This fall could be a season of dropping stocks
After an easy, breezy summer, September's reputation as a historically difficult month is threatening some excitement as we head toward October.
The Dow Jones industrials index lost the 17,000 level on Friday after repeatedly testing that threshold over the last four weeks. The S&P 500 spent another day below the 2,000 level. And the Russell 2000 small-cap index fell into negative territory for the year-to-date.
The pressure continued on Monday as the Russell 2000 dropped back below its 200-day and 50-day moving averages, indicating a medium-term downtrend. The evidence is building that additional losses are likely in the weeks to come.
To start, investor apprehension is growing over the approach of the Federal Reserve's first interest rate hike. The QE3 bond purchase program that began in 2012 is set to end next month. And much of the reason for the market's recent underperformance is the growing likelihood that after its next rate-setting meeting on Wednesday, the Fed will drop the "considerable time" language from its policy statement in terms of when that first rate hike will happen.
This is a big deal, given how deeply the Fed cut rates and for how much longer than usual it has held them down. And with the Fed not satisfied with merely cutting short-term interest rates to near zero percent, multiple iterations of bond buying has swelled the central bank's monetary base from $800 billion before the recession to more than $4 trillion now.
As a result, the financial system is been doped up on cheap money in a way that it never has before. No one knows what will happen when that monetary morphine is pulled away. But additional volatility is likely as expectations for the course of monetary policy are reset given that current market expectations, as discussed in a recent San Francisco Fed paper, are lagging behind the Fed's own projections from back in June (before the U.S. job market showed further improvement).
With bond yields so low, and so much money piled into bond funds ($1 trillion into U.S. bond funds since 2009) amid very low secondary market trading volumes, large price swings in areas like high-yield corporate bonds are a significant risk.
To this point, the Institute of International Finance -- a global association of banks -- recently warned of potential trouble here. And back in June, the Financial Times wrote that the Fed was looking at limiting a possible stampede out of bonds by imposing an exit fee to sell.
All of this comes at a time of relatively high investor complacency. According to the American Association of Individual Investors poll, only 26 percent of investors are "bearish" right now -- the lowest share since 2004.

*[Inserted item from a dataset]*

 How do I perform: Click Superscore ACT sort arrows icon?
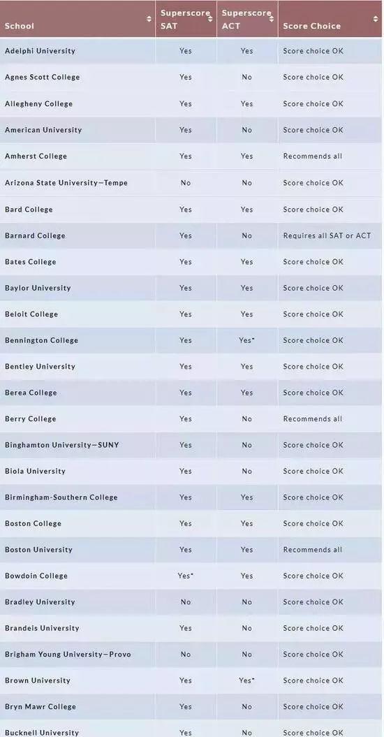click(271, 20)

Add to all this negative seasonality (market tends to underperform in September), extended stock market valuations (price-to-earnings ratios have rarely been higher, for instance), and weak technicals (breadth has been mediocre over the last month as fewer stocks have participated to the upside), and the potential for market fireworks this fall is high.
In response, I've recommended investors look to profit from the situation via leveraged inverse exchange-traded funds such as the ProShares UltraShort Oil & Gas (DUG), which is up more than 5 percent since added by Edge subscribers on Sept. 9.